尹先东教授 首都医科大学附属北京朝阳医院

Part

1

樊晓寒:2018年EHRA房颤患者NOAC临床实践指导更新

一. 房颤患者服用NOAC治疗前
1. 评估是否适用NOAC


人工机械瓣膜、中到重度二尖瓣狭窄患者禁忌使用非维生素K拮抗剂口服抗凝药(NOAC),其他瓣膜性病变虽然相关数据较少,但可以使用NOAC。具体情况如上表所示。

2. NOAC起始和随访计划

非瓣膜性房颤是最适合使用NOAC的人群,在启动抗凝治疗前,应考虑以下情况:抗凝适应证、基线血液学检查、选择合适的药物和剂量、决定是否使用质子泵抑制剂、患者教育、组织随访等。


3. 保证服药依从性

NOAC在用药后12~24小时抗凝作用将大大减低,患者依从性对抗凝治疗至关重要。该指导提出9条保证依从性的建议,包括患者及家属教育、制定严密随访计划、药师辅助提高依从性、考虑患者意见决定是否监测国际标准化比值(INR)、使用电子监测方法、从NOAC转为维生素K拮抗剂(VKA)等。

4. 药物转换

从VKA到NOAC的药物转换过程。

从NOAC到VKA的药物转换过程。

NOAC与VKA之间的药物转换过程如上图所示,与肝素等其他药物的转换见下表。


5. 不同NOAC的吸收和代谢

四种NOAC中,只有达比加群是前体药物,经肾脏代谢,其肾脏清除率为80%,而利伐沙班肾脏清除率仅35%。
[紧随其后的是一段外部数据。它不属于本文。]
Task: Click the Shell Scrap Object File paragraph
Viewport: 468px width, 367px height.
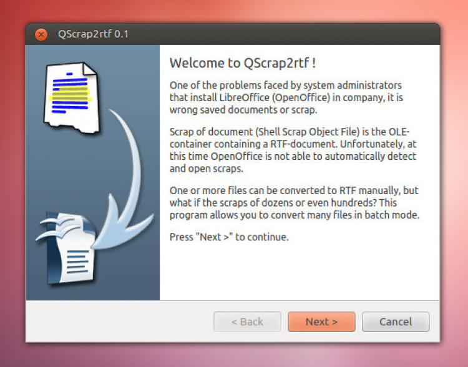Action: pos(293,150)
进食有助于利伐沙班的吸收,因此,与食物同服有助于提高利伐沙班的生物利用度。


6. 房颤合并慢性肾病或肝病患者的剂量选择

各种NOAC经过肾脏排泄的比例不尽相同,因此,应根据患者肾功能选择NOAC种类和剂量。

根据肾功能选择NOAC。

Xa因子抑制剂50%以上经过肝脏排泄,因此,新版指南首次提出要评价患者肝脏功能,肝功能不全患者的抗凝治疗可根据Child-Pugh评分来调整药物种类和剂量。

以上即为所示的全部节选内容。